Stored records
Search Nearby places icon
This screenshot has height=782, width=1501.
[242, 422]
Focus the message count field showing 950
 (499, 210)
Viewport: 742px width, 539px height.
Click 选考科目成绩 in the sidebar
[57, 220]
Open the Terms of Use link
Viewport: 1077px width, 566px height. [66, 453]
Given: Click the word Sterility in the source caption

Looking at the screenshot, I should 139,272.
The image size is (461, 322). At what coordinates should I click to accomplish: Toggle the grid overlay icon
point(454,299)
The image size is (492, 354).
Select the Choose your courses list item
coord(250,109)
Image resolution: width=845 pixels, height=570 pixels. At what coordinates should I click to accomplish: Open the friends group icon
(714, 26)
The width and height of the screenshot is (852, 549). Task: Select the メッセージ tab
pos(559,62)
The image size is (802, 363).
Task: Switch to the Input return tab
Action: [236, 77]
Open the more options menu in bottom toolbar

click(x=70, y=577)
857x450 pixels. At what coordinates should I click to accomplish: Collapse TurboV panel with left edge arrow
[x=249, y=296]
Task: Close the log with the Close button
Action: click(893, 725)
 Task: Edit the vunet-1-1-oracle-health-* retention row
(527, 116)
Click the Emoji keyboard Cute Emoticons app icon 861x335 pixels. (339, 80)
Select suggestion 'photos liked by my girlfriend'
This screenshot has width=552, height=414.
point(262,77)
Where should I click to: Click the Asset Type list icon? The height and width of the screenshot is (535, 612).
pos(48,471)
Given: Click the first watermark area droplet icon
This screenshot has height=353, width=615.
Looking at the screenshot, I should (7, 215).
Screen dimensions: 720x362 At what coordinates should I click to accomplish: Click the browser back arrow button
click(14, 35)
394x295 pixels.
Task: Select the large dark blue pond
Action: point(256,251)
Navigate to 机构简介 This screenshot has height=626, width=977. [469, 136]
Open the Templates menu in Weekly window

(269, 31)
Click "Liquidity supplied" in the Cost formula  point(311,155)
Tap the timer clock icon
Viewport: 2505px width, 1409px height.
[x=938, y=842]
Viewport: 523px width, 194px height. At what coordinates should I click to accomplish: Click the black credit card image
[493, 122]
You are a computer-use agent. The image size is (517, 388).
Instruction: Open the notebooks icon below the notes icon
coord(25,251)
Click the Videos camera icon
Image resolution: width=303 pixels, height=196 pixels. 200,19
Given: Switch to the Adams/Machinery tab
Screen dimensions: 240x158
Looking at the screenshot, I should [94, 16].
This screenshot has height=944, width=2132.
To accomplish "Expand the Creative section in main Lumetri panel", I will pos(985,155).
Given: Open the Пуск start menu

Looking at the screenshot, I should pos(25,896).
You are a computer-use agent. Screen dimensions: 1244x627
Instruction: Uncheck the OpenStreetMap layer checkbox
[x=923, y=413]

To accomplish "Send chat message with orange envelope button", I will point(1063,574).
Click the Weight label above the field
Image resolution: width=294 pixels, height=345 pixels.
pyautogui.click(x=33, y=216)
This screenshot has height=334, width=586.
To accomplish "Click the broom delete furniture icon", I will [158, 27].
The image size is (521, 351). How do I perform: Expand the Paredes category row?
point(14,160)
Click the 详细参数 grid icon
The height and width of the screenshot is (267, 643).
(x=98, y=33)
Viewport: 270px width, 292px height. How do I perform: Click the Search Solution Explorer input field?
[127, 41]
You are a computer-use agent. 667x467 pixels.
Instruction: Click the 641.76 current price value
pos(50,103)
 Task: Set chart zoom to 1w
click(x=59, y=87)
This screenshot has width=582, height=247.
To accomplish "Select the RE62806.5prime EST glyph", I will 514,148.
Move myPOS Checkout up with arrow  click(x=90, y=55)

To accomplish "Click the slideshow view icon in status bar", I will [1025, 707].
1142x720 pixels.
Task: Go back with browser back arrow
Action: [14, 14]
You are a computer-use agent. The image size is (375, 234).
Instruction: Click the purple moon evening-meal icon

• Work task: Every record is to be repeated exactly as written.

• Your solution:
Search Nearby places icon
This screenshot has height=782, width=1501.
[242, 422]
Focus the message count field showing 950
 (499, 210)
Viewport: 742px width, 539px height.
Click 选考科目成绩 in the sidebar
[57, 220]
Open the Terms of Use link
Viewport: 1077px width, 566px height. [66, 453]
Given: Click the word Sterility in the source caption

Looking at the screenshot, I should 139,272.
The image size is (461, 322). At what coordinates should I click to accomplish: Toggle the grid overlay icon
point(454,299)
The image size is (492, 354).
Select the Choose your courses list item
coord(250,109)
Image resolution: width=845 pixels, height=570 pixels. At what coordinates should I click to accomplish: Open the friends group icon
(714, 26)
The width and height of the screenshot is (852, 549). Task: Select the メッセージ tab
pos(559,62)
The image size is (802, 363).
Task: Switch to the Input return tab
Action: [236, 77]
Open the more options menu in bottom toolbar

click(x=70, y=577)
857x450 pixels. At what coordinates should I click to accomplish: Collapse TurboV panel with left edge arrow
[x=249, y=296]
Task: Close the log with the Close button
Action: click(893, 725)
 Task: Edit the vunet-1-1-oracle-health-* retention row
(527, 116)
Click the Emoji keyboard Cute Emoticons app icon 861x335 pixels. (339, 80)
Select suggestion 'photos liked by my girlfriend'
This screenshot has width=552, height=414.
point(262,77)
Where should I click to: Click the Asset Type list icon? The height and width of the screenshot is (535, 612).
pos(48,471)
Given: Click the first watermark area droplet icon
This screenshot has height=353, width=615.
Looking at the screenshot, I should (7, 215).
Screen dimensions: 720x362 At what coordinates should I click to accomplish: Click the browser back arrow button
click(14, 35)
394x295 pixels.
Task: Select the large dark blue pond
Action: point(256,251)
Navigate to 机构简介 This screenshot has height=626, width=977. [469, 136]
Open the Templates menu in Weekly window

(269, 31)
Click "Liquidity supplied" in the Cost formula  point(311,155)
Tap the timer clock icon
Viewport: 2505px width, 1409px height.
[x=938, y=842]
Viewport: 523px width, 194px height. At what coordinates should I click to accomplish: Click the black credit card image
[493, 122]
You are a computer-use agent. The image size is (517, 388).
Instruction: Open the notebooks icon below the notes icon
coord(25,251)
Click the Videos camera icon
Image resolution: width=303 pixels, height=196 pixels. 200,19
Given: Switch to the Adams/Machinery tab
Screen dimensions: 240x158
Looking at the screenshot, I should [94, 16].
This screenshot has height=944, width=2132.
To accomplish "Expand the Creative section in main Lumetri panel", I will pos(985,155).
Given: Open the Пуск start menu

Looking at the screenshot, I should pos(25,896).
You are a computer-use agent. Screen dimensions: 1244x627
Instruction: Uncheck the OpenStreetMap layer checkbox
[x=923, y=413]

To accomplish "Send chat message with orange envelope button", I will point(1063,574).
Click the Weight label above the field
Image resolution: width=294 pixels, height=345 pixels.
pyautogui.click(x=33, y=216)
This screenshot has height=334, width=586.
To accomplish "Click the broom delete furniture icon", I will [158, 27].
The image size is (521, 351). How do I perform: Expand the Paredes category row?
point(14,160)
Click the 详细参数 grid icon
The height and width of the screenshot is (267, 643).
(x=98, y=33)
Viewport: 270px width, 292px height. How do I perform: Click the Search Solution Explorer input field?
[127, 41]
You are a computer-use agent. 667x467 pixels.
Instruction: Click the 641.76 current price value
pos(50,103)
 Task: Set chart zoom to 1w
click(x=59, y=87)
This screenshot has width=582, height=247.
To accomplish "Select the RE62806.5prime EST glyph", I will 514,148.
Move myPOS Checkout up with arrow  click(x=90, y=55)

To accomplish "Click the slideshow view icon in status bar", I will [1025, 707].
1142x720 pixels.
Task: Go back with browser back arrow
Action: [14, 14]
You are a computer-use agent. The image size is (375, 234).
Instruction: Click the purple moon evening-meal icon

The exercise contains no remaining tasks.